● **OBJECTIVE**:
Please update the lines starting with the one containing "Given: Check the" and going on through the one containing "Looking at the" by swapping "select-all checkbox" for "master checkbox". Keep everything else the same.

● **RECORD EXTRACTS**:
⁂
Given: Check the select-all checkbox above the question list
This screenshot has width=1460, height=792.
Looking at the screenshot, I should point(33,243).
⁂
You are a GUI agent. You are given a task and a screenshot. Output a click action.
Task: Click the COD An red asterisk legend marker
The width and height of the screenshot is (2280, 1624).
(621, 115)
⁂
● **ANSWER IN FULL**:
Given: Check the master checkbox above the question list
This screenshot has width=1460, height=792.
Looking at the screenshot, I should point(33,243).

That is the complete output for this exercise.